# Records supplied
###
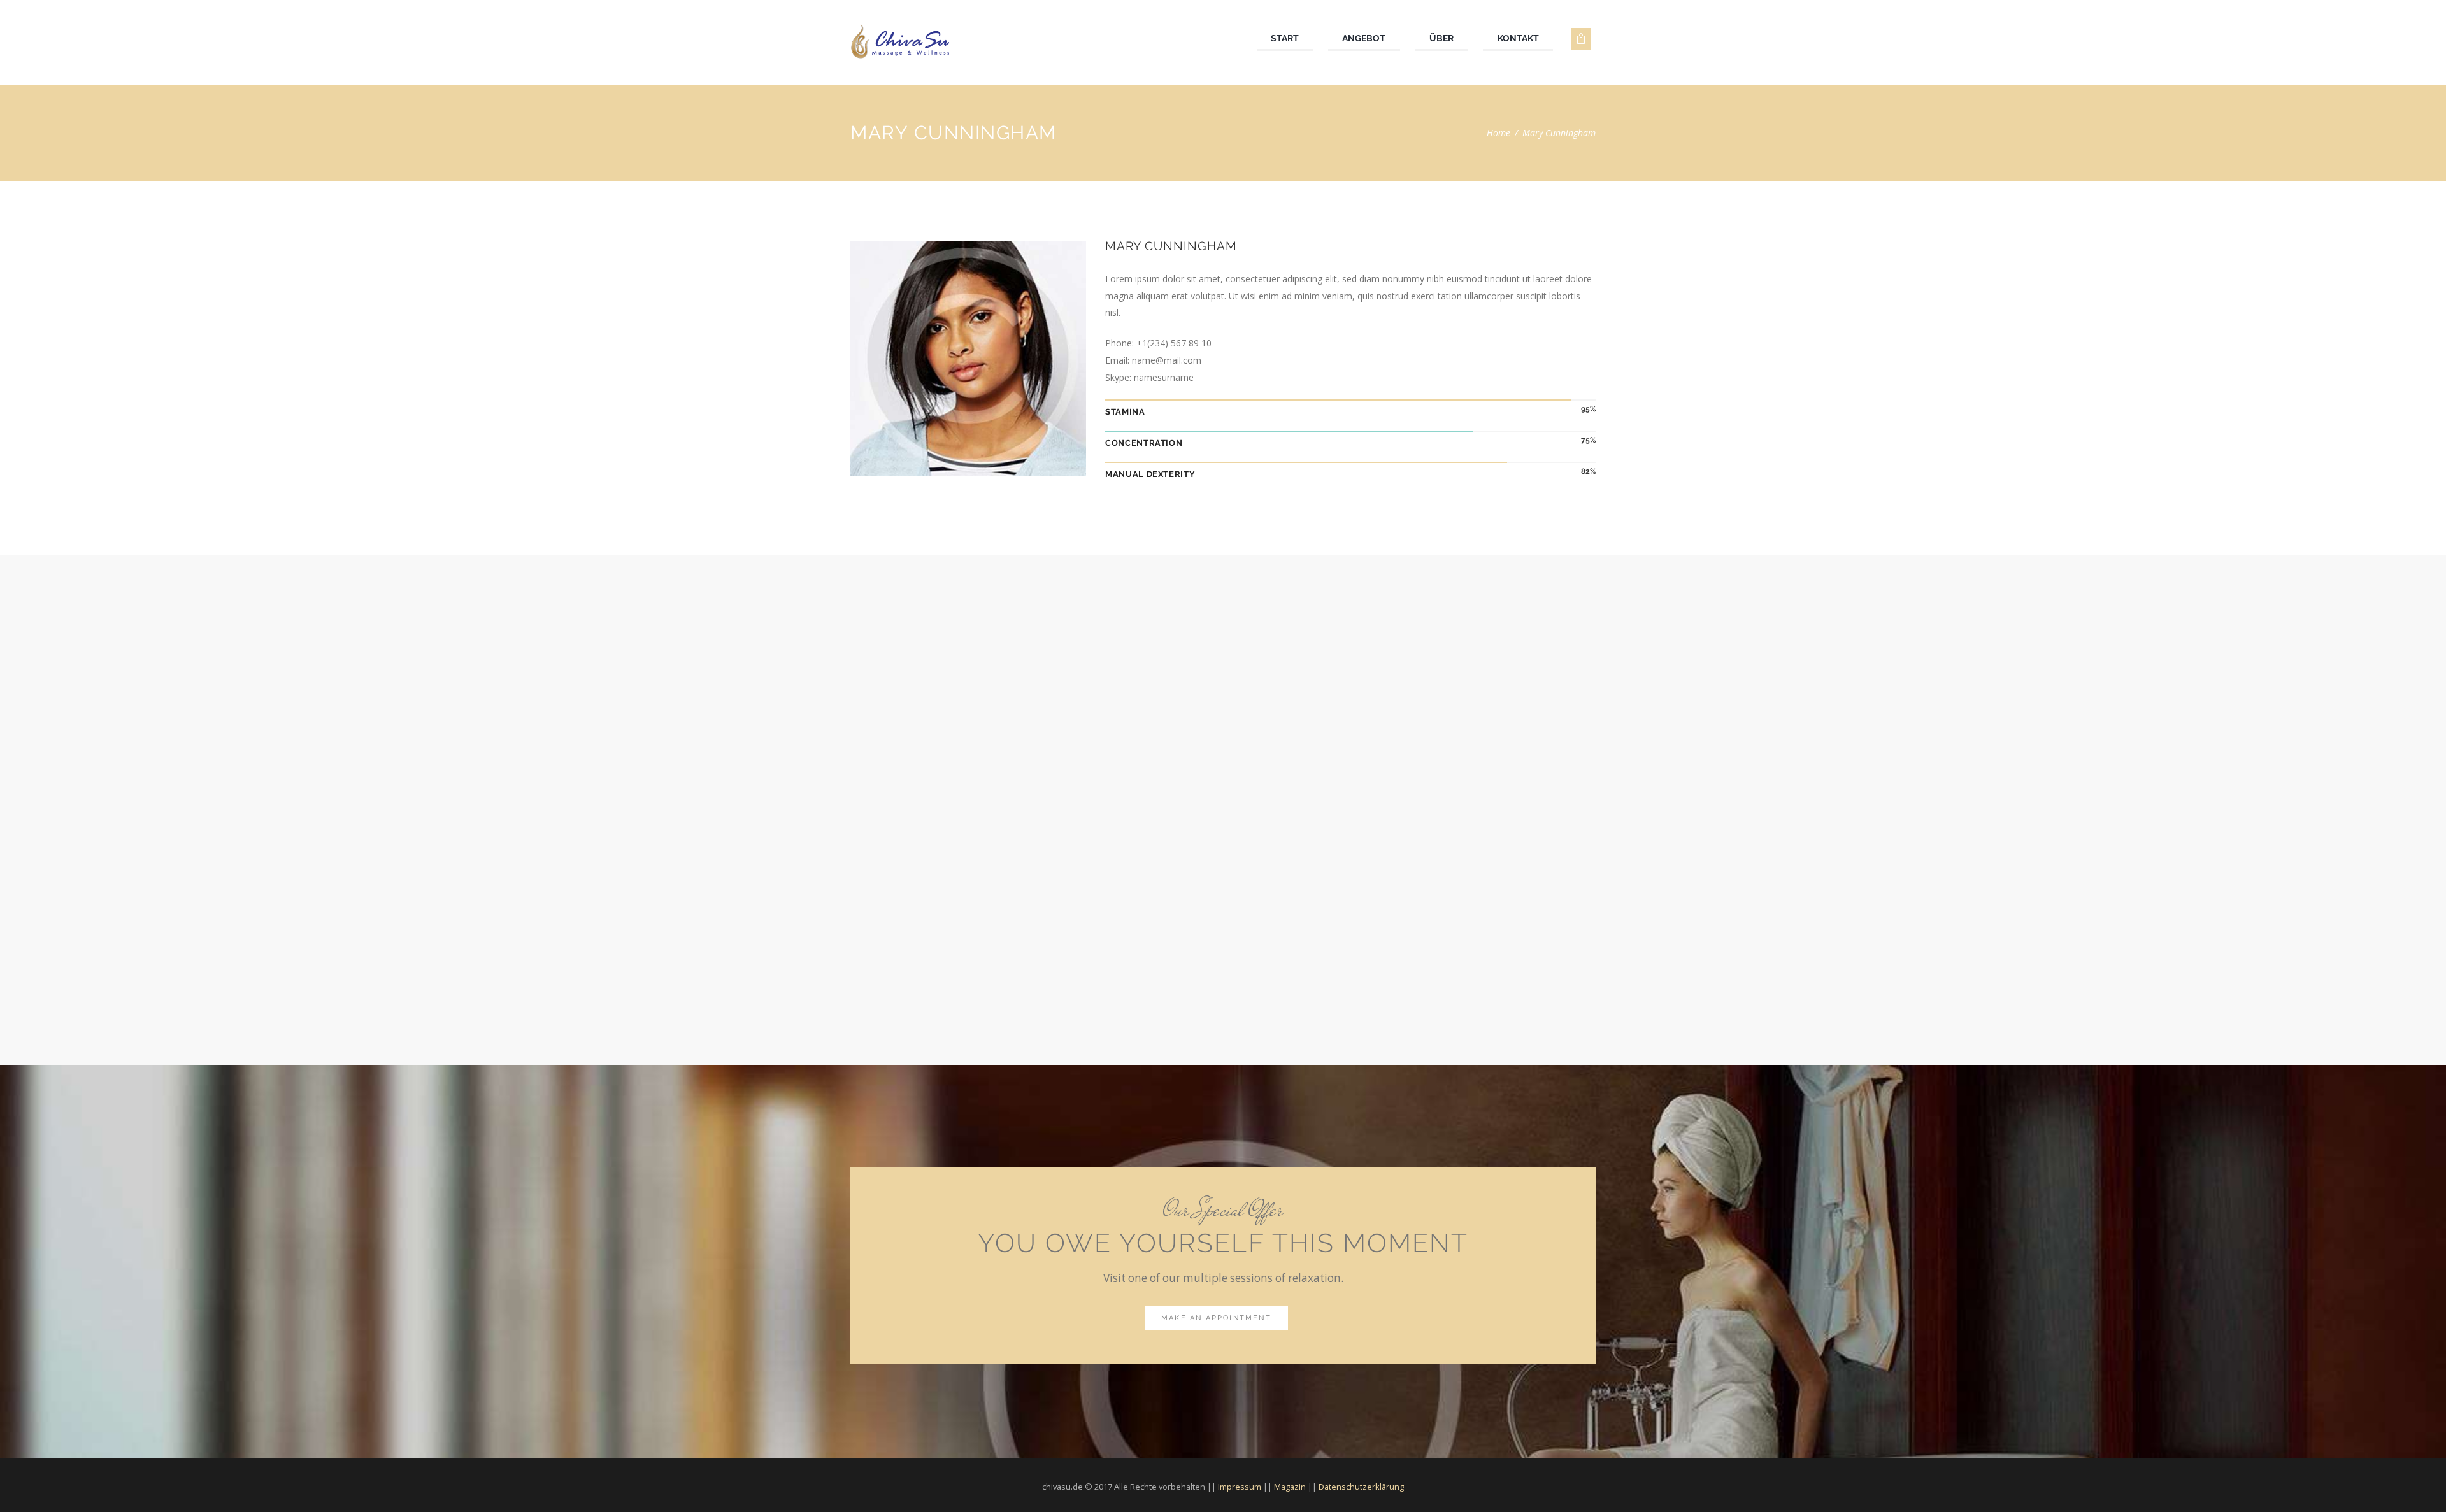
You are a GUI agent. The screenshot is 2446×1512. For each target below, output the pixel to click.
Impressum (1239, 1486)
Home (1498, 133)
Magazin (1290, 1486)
###
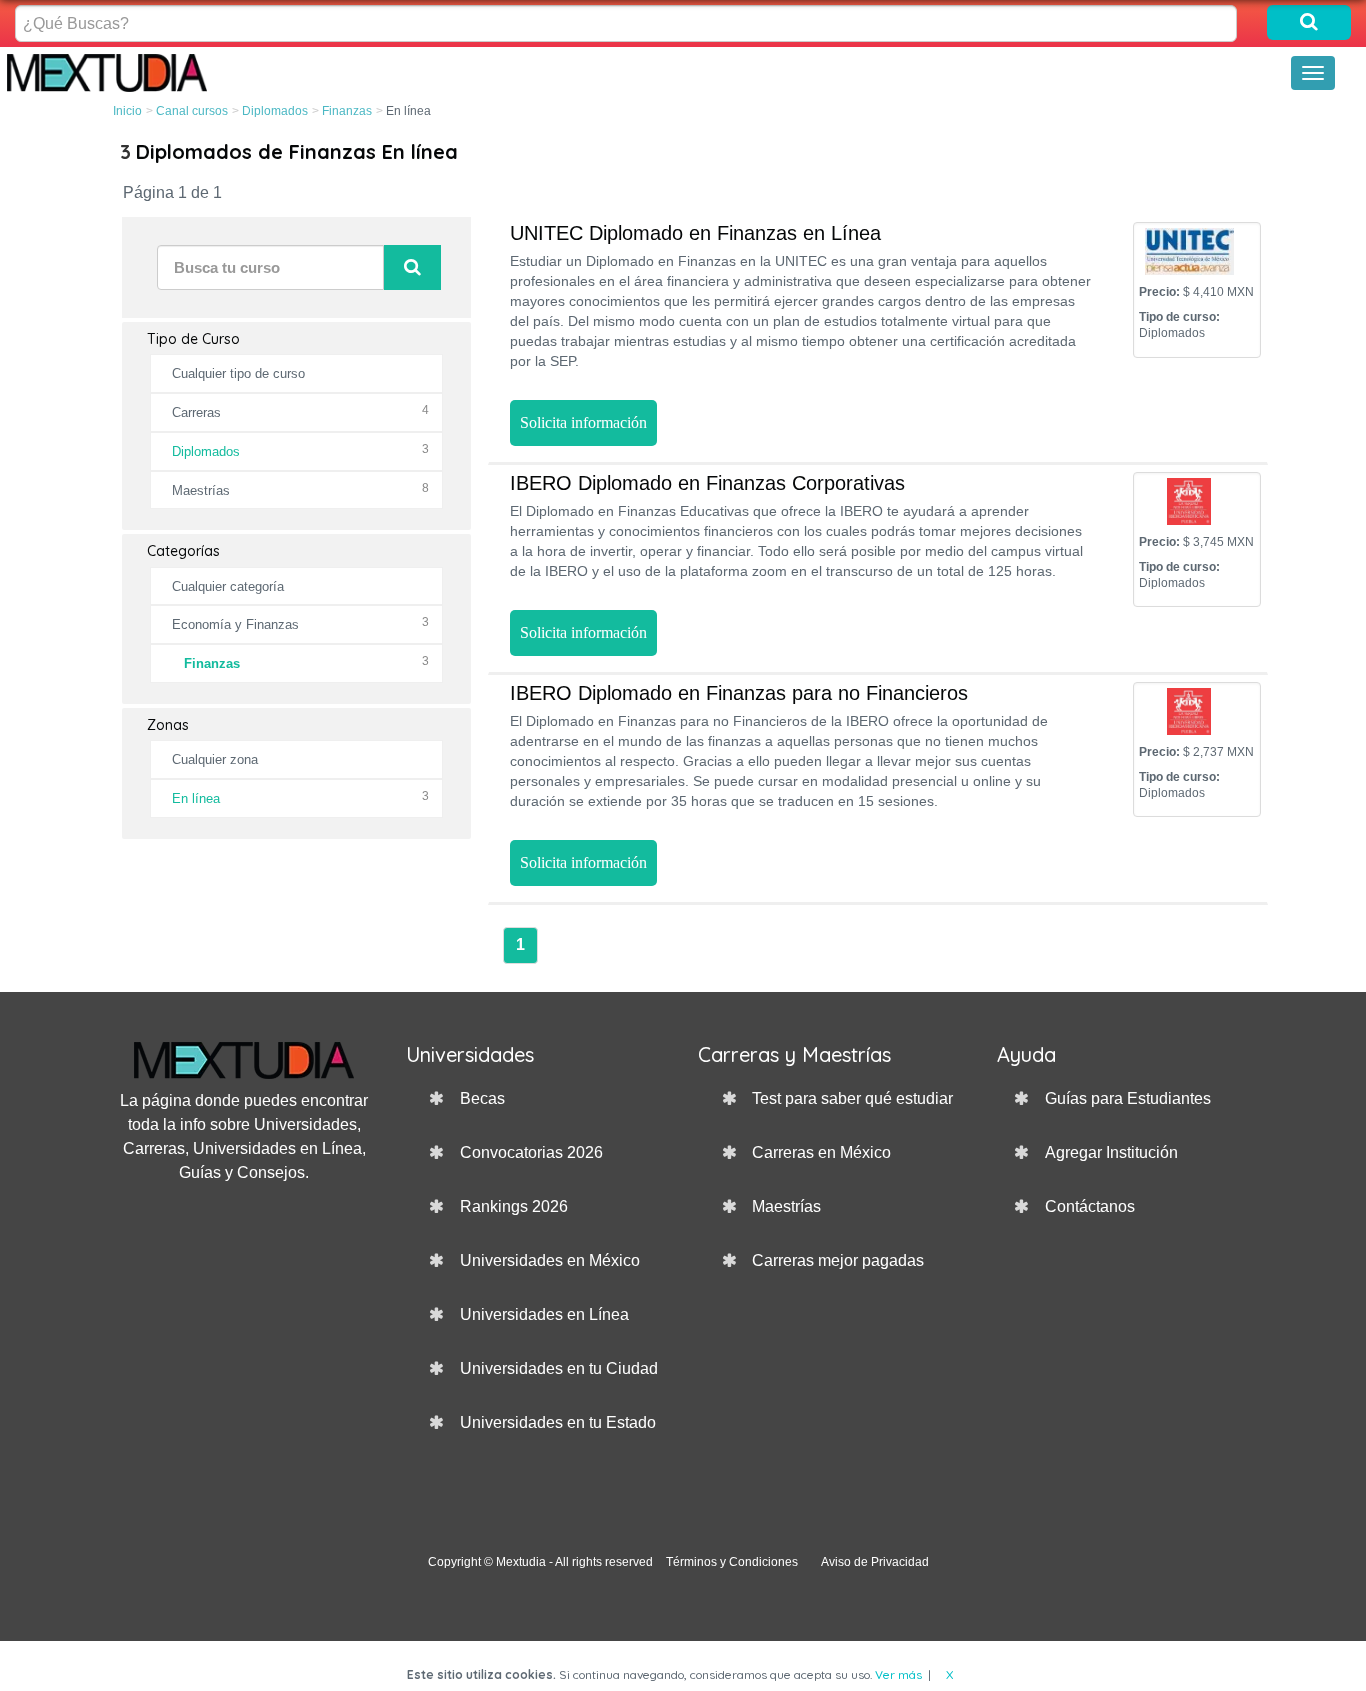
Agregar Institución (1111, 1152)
###
Your answer should be the lines of the listing above between the line holding "You are a GUI" and the line holding "Magazin (1290, 1486)", inclusive, restated word for word and alone.

You are a GUI agent. The screenshot is 2446×1512. For each target below, output the pixel to click.
Impressum (1239, 1486)
Home (1498, 133)
Magazin (1290, 1486)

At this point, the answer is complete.